## How to complete this task
Once the pictures are set aside, output all the records exactly.

Stored records
---
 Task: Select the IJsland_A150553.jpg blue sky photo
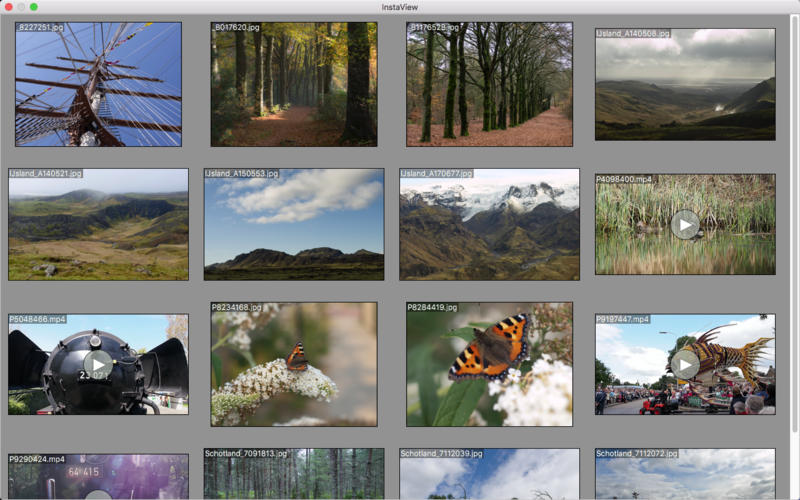pos(293,224)
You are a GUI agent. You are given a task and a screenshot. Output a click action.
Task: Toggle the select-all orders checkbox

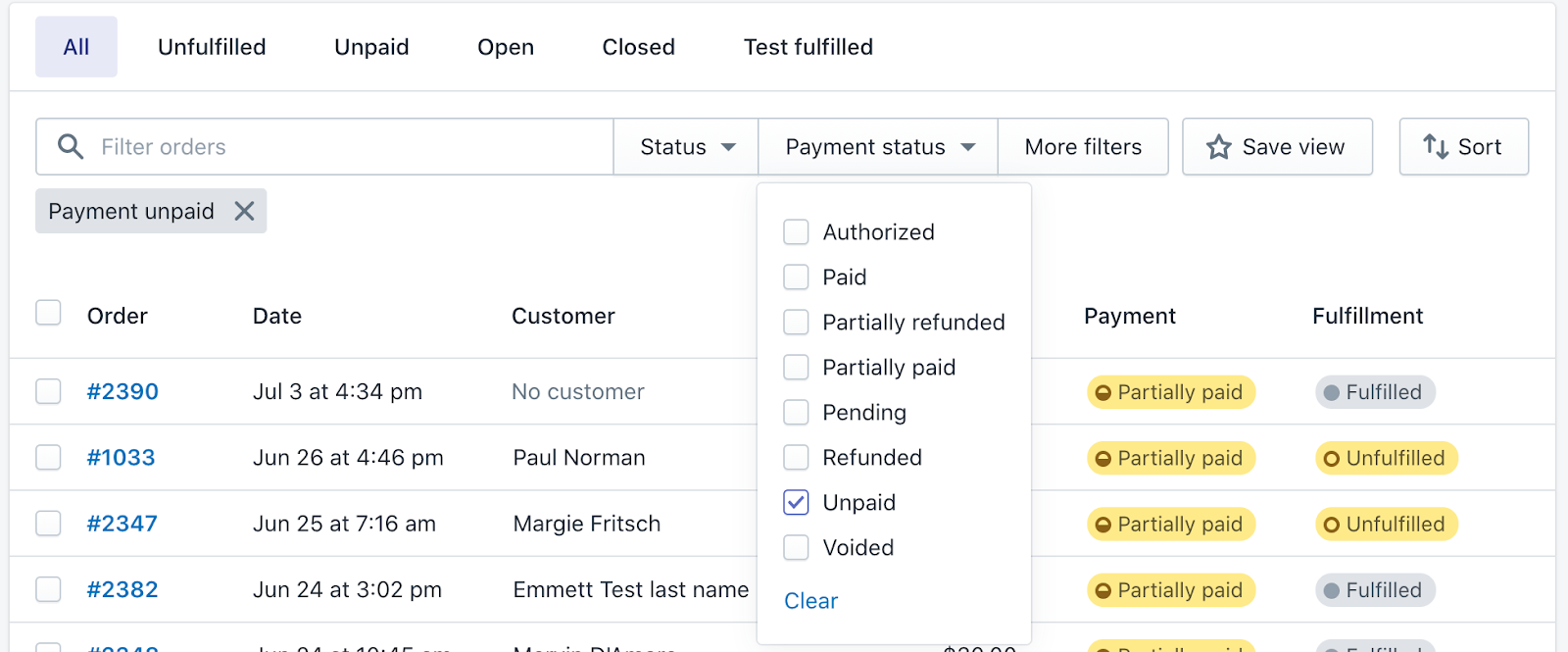coord(48,313)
---
## Solution for this problem
 Task: Select the IJsland_A150553.jpg blue sky photo
pos(293,224)
You are a GUI agent. You are given a task and a screenshot. Output a click action.
Task: Toggle the select-all orders checkbox

coord(48,313)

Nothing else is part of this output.